Configuration with scenario_config.csv

The folder config in your REMIND folder contains a number of csv files that start with scenario_config. Those files are used to start a set of runs each with different configurations. In your REMIND folder on the Cluster, open config/scenario_config.csv in Excel. The scenario_config files have ; as their delimiter. In Excel, you might need to select the first column, choose Data and Text to Columns and set the right delimiter ; to see the csv-file spread over the columns.

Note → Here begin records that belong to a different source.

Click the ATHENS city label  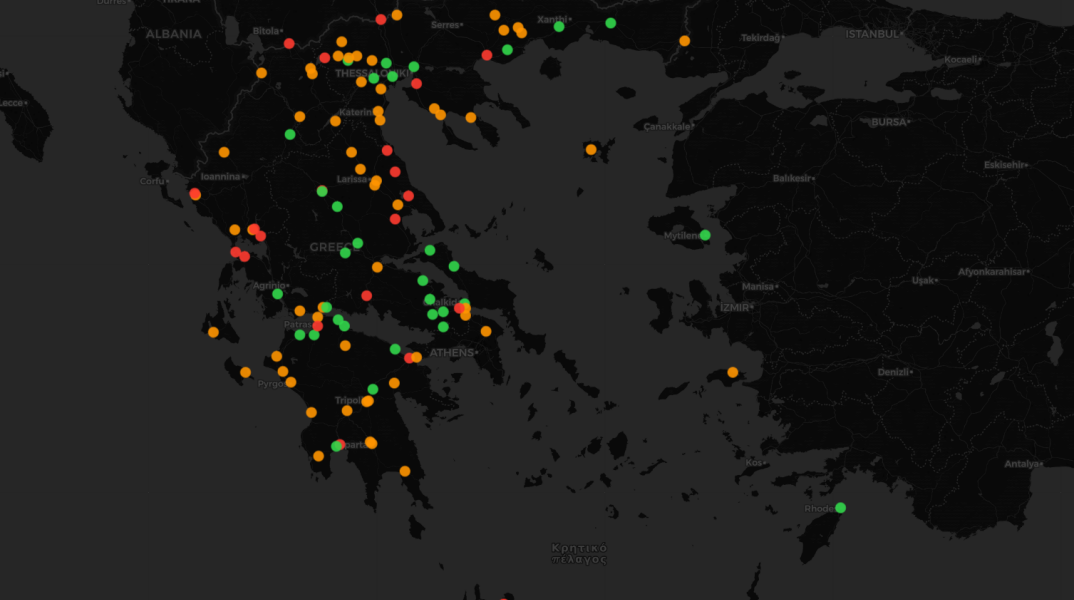pos(453,353)
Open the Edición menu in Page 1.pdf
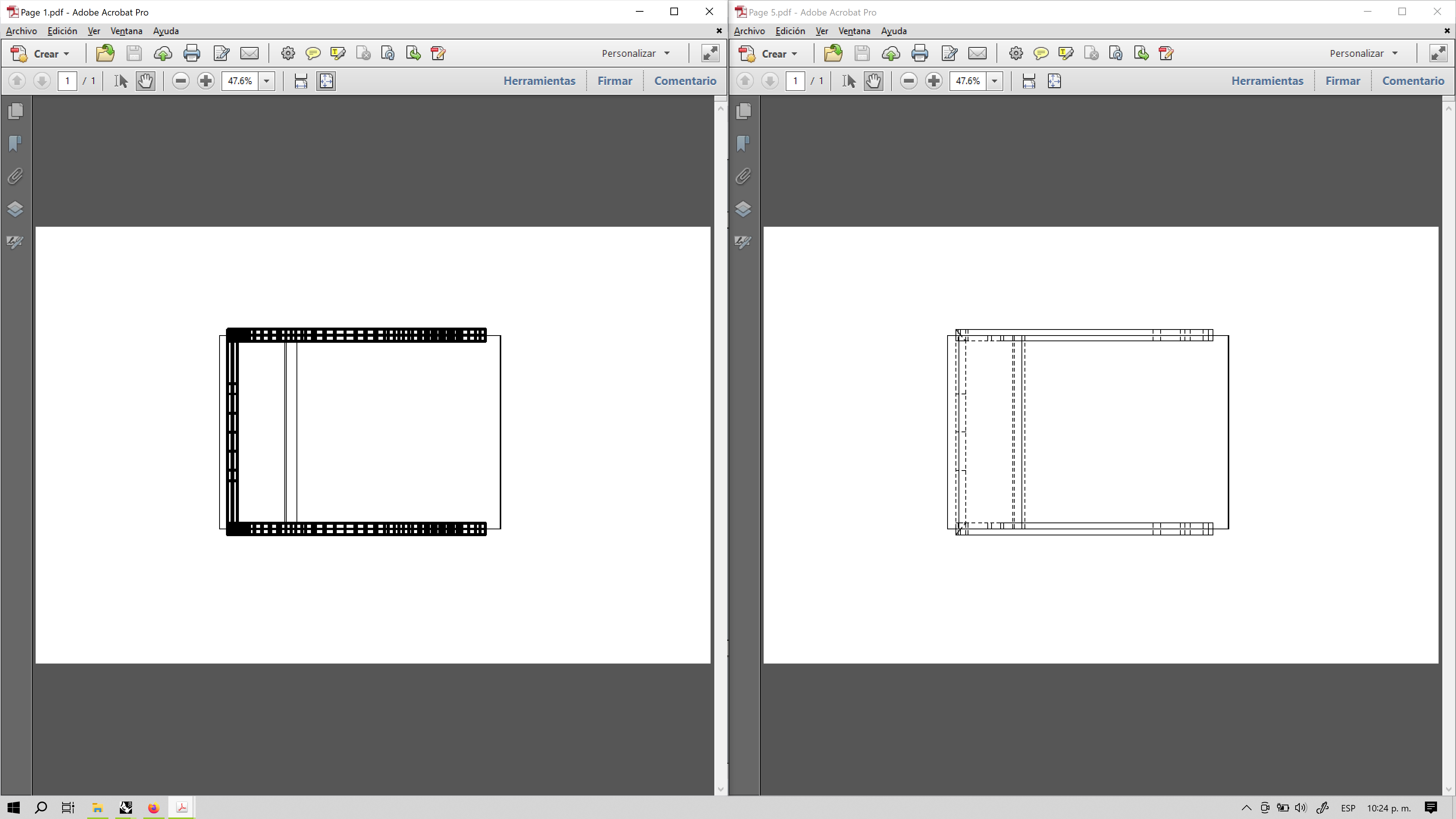 [61, 31]
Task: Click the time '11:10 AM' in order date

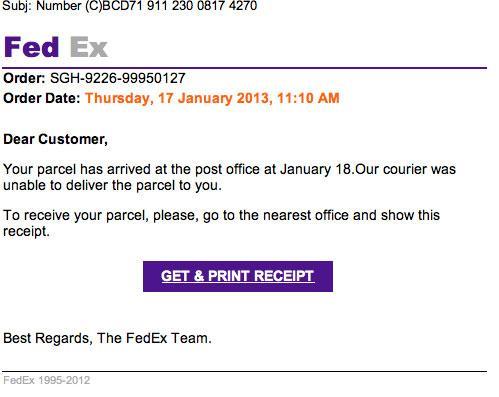Action: click(x=308, y=98)
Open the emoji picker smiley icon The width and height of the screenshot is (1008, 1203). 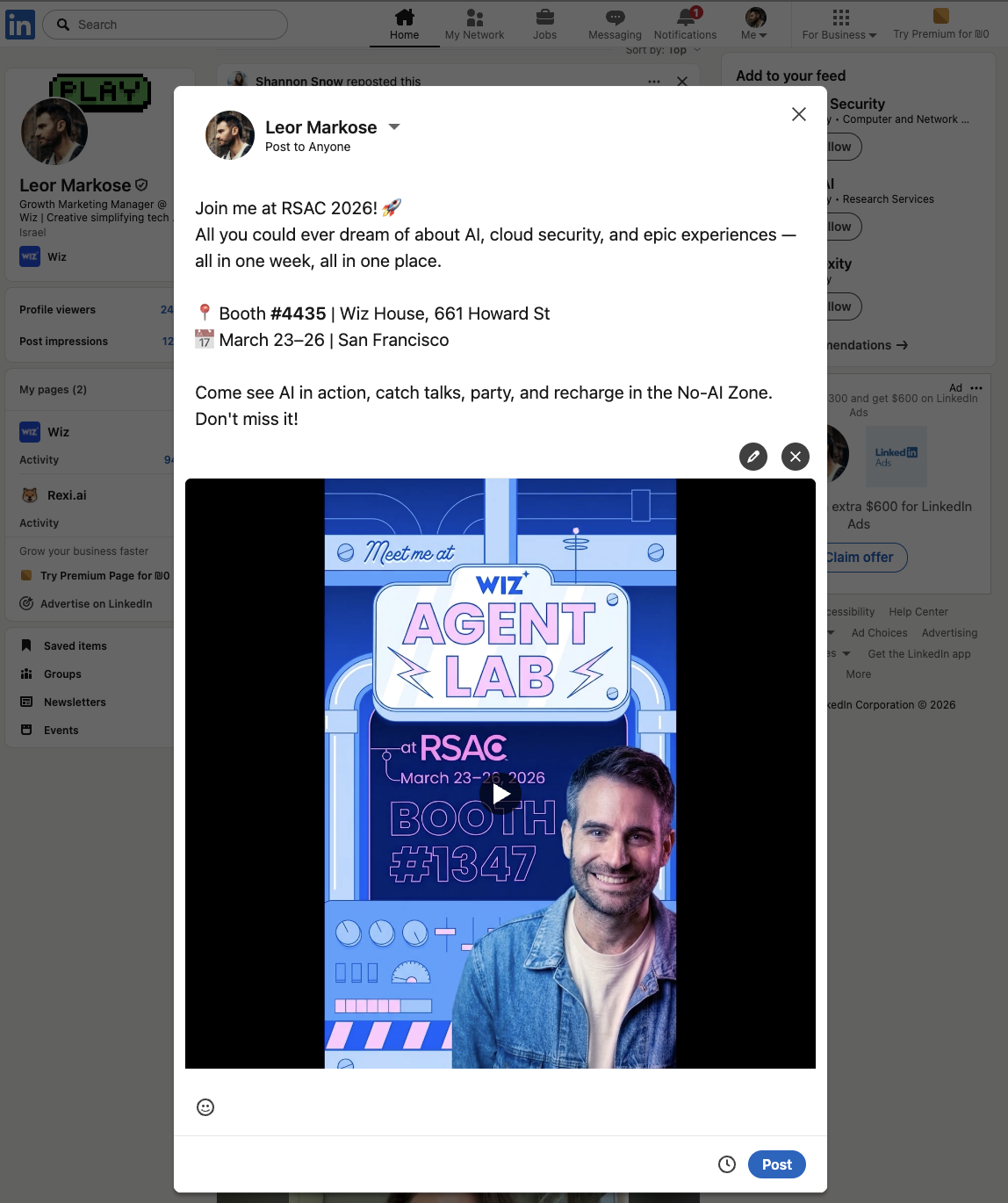tap(205, 1107)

In the config file, each line represents a different run. The title column labels the runs. The more runs you will have, the more it will be important that you label them in a way such that you easily remember the specific settings you chose for this run. The start column lets you choose whether or not you would like to start this run once you submit this config file to the modeling routine. It often makes sense to keep some runs in the csv file to remember their configurations for the next time although you do not want to run them now and therefore swtich them off. You do this by setting start to 0. The rest of the columns are the configurations that you can choose for the specific runs. You will see different config files with a different number of columns. If a specific setting is not specified in the config file, it takes a default value from the file config/default.cfg. Let us not worry too much about the many configurations you can do here. We will focus on this another time. We will start just one run:

Set the start value of BAU_Nash to 1 and all other runs to 0.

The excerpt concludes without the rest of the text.